It's Year of the Woman on Broadway
New York
More by happenstance than by design, "Woman of the Year" has coincided with Broadway's season of the woman. Not long ago, Variety, the show business weekly , heralded the phenomenon with a characteristic headline: "Babes on B'Way Blitz Looms on Legit Schedules." According to Variety, "Broadway is about to receive a blitzkrieg of femme star power."
The star-power elite is made up of femmes like Lauren Bacall, Elizabeth Taylor (in her New York stage debut), and Glenda Jackson. Earlier in the season , Jane Lapotaire arrived on the scene to recreate her London role in "Piaf." And Linda Ronstadt forsook temporarily the rock-pop world to play a coloratura Gilbert-and-Sullivan heroine in "The Pirates of Penzance." In some cases, the critics expressed reservations about the plays in which the leading ladies appeared -- but almost never about the leading ladies themselves.
The feminine spring cavalcade began appropriately enough with Miss Bacall's return to the theater after a 10-year absence in the Stone-Kander-Ebb musical-comedy treatment of "Woman of the Year." But this adaptation of the 1942 Hepburn-Tracy comedy was merely a glittering herald of women to come. According to present plans, among the stars and their vehicles scheduled to help light up the Great White Way in the near future are the following: Beatrice Arthur in Woody Allen's "The Floating Light Bulb" (April 27), Zizi Jeanmaire in "Can-Can" (April 30), Lena Horne in concert (May 3), Melba Moore in "Inacent Black" (May 4 ), Elizabeth Taylor in "The Little Foxes" (May 7), Renee Taylor with husband co-author/co-star Joseph Bologna in "It Had to Be You" (May 10), Rita Moreno and Sally Struthers in "Wally's Cafe" (May 17). Miss Struthers, Archie Bunker's daughter in the long-running TV series, "All in the Family," is making her Broadway debut. James Coco co-stars.
No one in the galaxy of women stars is being awaited with greater interest by Broadway playgoers than Elizabeth Taylor, more conspicuous lately as the wife of Sen. John W. Warner (R) of Virginia. With Miss Taylor as Lillian Hellman's rapacious Regina Hubbard, "The Little Foxes" was a sellout in Fort Lauderdale, Florida, and subsequently in Washington, D.C., where it became a political-performing arts event. The local ticket-buying public has given the star its vote of confidence with an advance box-office sale approaching $2 million. If the initial 10-week run at the Martin Beck Theater sells out, the engagement will be extended for a second 10 weeks, after which the production will visit New Orleans, Los Angeles, and possibly London.

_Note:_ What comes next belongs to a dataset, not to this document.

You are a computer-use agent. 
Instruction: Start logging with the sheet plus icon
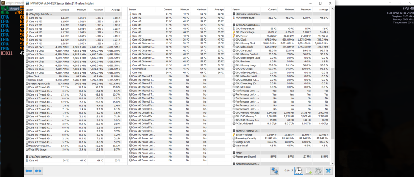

In the bright light of all this female star power, Variety's Richard Hummler asked rhetorically: "Who's to say the star system is dead? . . . Such a cluster of femme (or male) names in a short span isn't common on Broadway, and is as much a coincidence of unrelated scheduling as anything else. But it's further evidence that producers and authors maintain a belief in the insurance power, and the talent, of recognizable names."
As George Bernard Shaw once remarked, life is full of coincidences. And so the 1980/81 season will feature one more coincidence concerning women. On Sunday evening, June 7, the annual Antoinette Perry (Tony) Awards ceremonies will be dedicated to the achievements of women in the theater. The achievements will fall within the customary range of the Tonys themselves -- acting, writing, composing, directing, choreography, and design.
Ellen Burstyn and Richard Chamberlain are co-hosting the show, to be telecast by CBS. Mr. Chamberlain will lead a group of male stars -- among them Kevin Kline, Tony Randall, Jason Robards, and Ben Vereen -- in paying tribute to the theater's distaff achievers. Female stars of the evening will include Ann Miller, Jane Alexander, Celeste Holm, Beatrice Arthur, and lyricist Carole Bayer Sager.
Broadwayman Alexander H. Cohen credits the idea of this year's Tony Awards theme to Hildy Parks (Mrs. Cohen), who writes and co-produces the show with her husband.
When the couple were casting about for a 1981 theme, Miss Parks asked: "What would you think about women's contribution to the theater?"
"Spectacular idea," replied Mr. Cohen, a man not given to understatement. And so it will be in this season of women stars over Broadw ay.